QUÉ HAY QUE HACER: Vuelve a escribir, sin cambiar nada, el trozo de la homilía que empieza en "El salmo 118" y acaba en "semita y protocristiano.".

FRAGMENTO PARA LEER:
+ + +
HOMILIA
DEL VI DOMINGO DEL TIEMPO ORDINARIO
Queridos hermanos en el
Señor:
El domingo VI del “Tempus per annum” de este ciclo A nos
ofrece meditar en esta homilía sobre la importancia de buscar y realizar la
voluntad de Dios, es decir, aquello que Dios quiere como lo mejor para mí.
El libro del Eclesiástico, cuyo autor es del s. II a.C.,
sabe conjugar la sabiduría tradicional pagana con la tradición sapiencial
judía. Se presenta ante nosotros con la siguiente disyuntiva: o elegir fuego o
elegir agua, o elegir muerte o elegir vida. La vida y el agua, que son
sinónimos, supone querer los mandatos de Dios, cumplir su voluntad y escudriñar
su sabiduría; mientras que el fuego y la muerte, que son sinónimos, supone
escoger las acciones del hombre (vs los mandatos de Dios), el pecado (vs
cumplir su voluntad) y la mentira (vs la sabiduría divina). De tal modo que
ambas cosas ni pueden ser elegidas ni pueden ser tenidas porque virtud y pecado
son tan opuestos como el fuego al agua y la muerte a la vida.
Así pues, al hombre lo que más le conviene es optar
siempre y de manera firme y definitiva por querer cumplir la voluntad de Dios,
seguir sus mandatos e inteligir su sabiduría. La seguridad de que obrando así
no nos equivocamos nos la ofrece el salmo responsorial en forma de
bienaventuranza “Dichoso el que camina en
la voluntad del Señor”.
El salmo 118 es una oda a la ley de Dios. Una pieza única
de la arquitectura literaria bíblica. Sus versos están configurados de tal
manera que sus estrofas y divisiones recogen 7 +1 expresiones sinónimas de la
ley de Dios, como queriendo indicar al orante que la voluntad de Dios es la
perfección extrema, llevada al grado superlativo: pues si el 7 es un número
simbólico que indica perfección y plenitud, 7 + 1 será la perfección y plenitud
más radical. 7 + 1 da como resultado de la suma un total de 8, otro número de
excepcional contenido simbólico para el mundo semita y protocristiano.
+ + +
DATOS MOSTRADOS:

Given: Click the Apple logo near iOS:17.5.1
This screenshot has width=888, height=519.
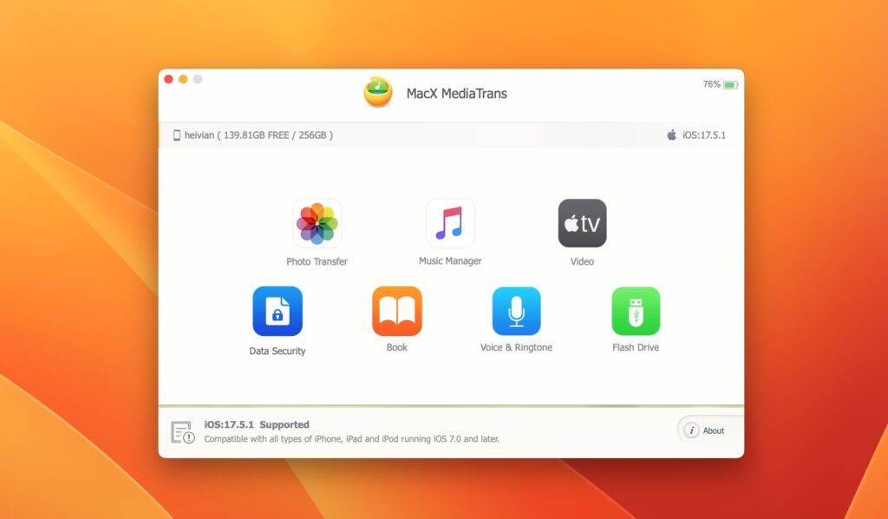Looking at the screenshot, I should pos(670,135).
+ + +
EL RESULTADO:
El salmo 118 es una oda a la ley de Dios. Una pieza única
de la arquitectura literaria bíblica. Sus versos están configurados de tal
manera que sus estrofas y divisiones recogen 7 +1 expresiones sinónimas de la
ley de Dios, como queriendo indicar al orante que la voluntad de Dios es la
perfección extrema, llevada al grado superlativo: pues si el 7 es un número
simbólico que indica perfección y plenitud, 7 + 1 será la perfección y plenitud
más radical. 7 + 1 da como resultado de la suma un total de 8, otro número de
excepcional contenido simbólico para el mundo semita y protocristiano.